• _PROVIDED ENTRIES_
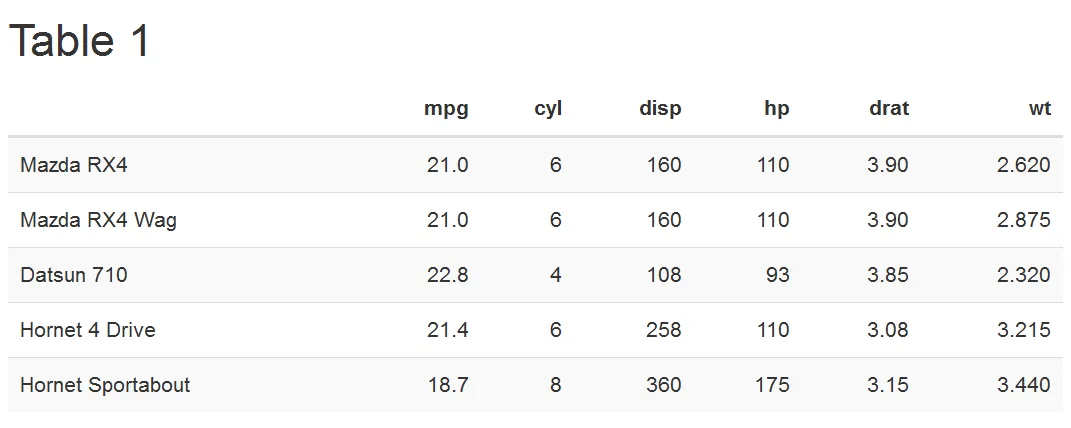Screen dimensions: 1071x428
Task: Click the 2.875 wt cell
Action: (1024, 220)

--

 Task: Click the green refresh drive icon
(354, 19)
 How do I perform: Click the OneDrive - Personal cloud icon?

• _REQUIRED ACTION_
Take the stretch of lines above from the one containing "Task: Click the green refresh drive icon" through the one containing "How do I perform: Click" and repeat it exactly, adding no other line.

• _WRITTEN RESPONSE_
 Task: Click the green refresh drive icon
(354, 19)
 How do I perform: Click the OneDrive - Personal cloud icon?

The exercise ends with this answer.